Oxford City Council has decided to remove and replace the HPL rain screen on Hockmore Tower after the government confirmed that owners needed to remove cladding containing the rain screen
The decision on Hockmore Tower follows a partial clarification from the government about the use of cladding on tower blocks.
Immediately after the tragedy at Grenfell Tower, on 14 June 2017, Oxford City Council committed to remove the Aluminium Composite Material (ACM) rain screen that surrounded Evenlode and Windrush towers in Blackbird Leys. ACM was the type of rain screen used in Grenfell Tower.
This was completed in June 2018. However, in May it emerged that a cladding system featuring a High-Pressure Laminate (HPL) rain screen and combustible insulation had failed a fire safety test carried out by a private company.
The government has still not yet carried out its own test on HPL rain screens – but it has confirmed for the first time that the owners of tower blocks needed to remove cladding consisting of HPL rain screens and combustible insulation.
While the insulation on Hockmore Tower is non-combustible Rockwool, the new government guidance changes the interpretation of building regulations and Oxford City Council has taken the decision to remove and replace the building’s HPL rain screen.
The HPL rain screen – known as Trespa FR (Fire Resistant) – covers just 40% of Hockmore Tower’s façade. The remaining façade is covered by sheet aluminium, which is the safest type of rain screen on the market.

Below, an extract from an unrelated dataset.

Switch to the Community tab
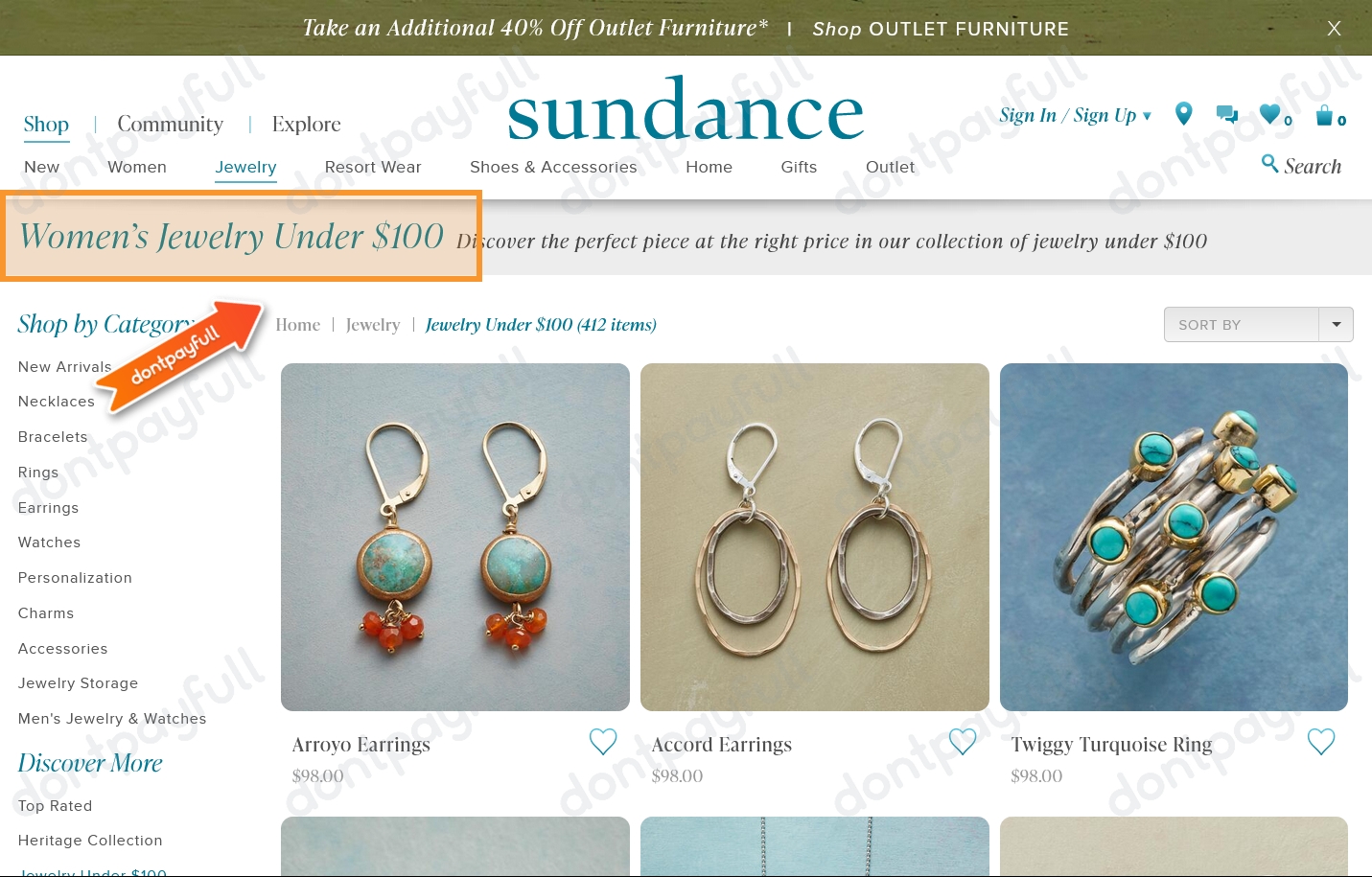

A small amount of HPL rain screen will also be removed from Evenlode and Windrush tower blocks in Blackbird Leys. The rain screen covers only the balcony panels – less than 10% of each building’s façade.
Oxford City Council will replace the HPL rain screen in all cases with sheet aluminium.
The City Council’s Cabinet agreed to allocate £1.5m to complete the five tower block refurbishment project, which includes the cost of the further fire safety works.
The City Council will seek to recoup the estimated £1m cost of HPL replacement on Hockmore from the government.
Councillor Mike Rowley, Oxford City Council cabinet member for affordable housing, said: “From the outset, Oxford City Council has put the safety of our tenants and residents first. We will not compromise on safety standards.
“We have gone above and beyond legal requirements at every stage to ensure an enhanced level of fire safety for the families living in our five tower blocks.
“Now that the government has provided greater clarity on its requirements for tower blocks, we are acting quickly to remove and replace the cladding on Hockmore Tower.”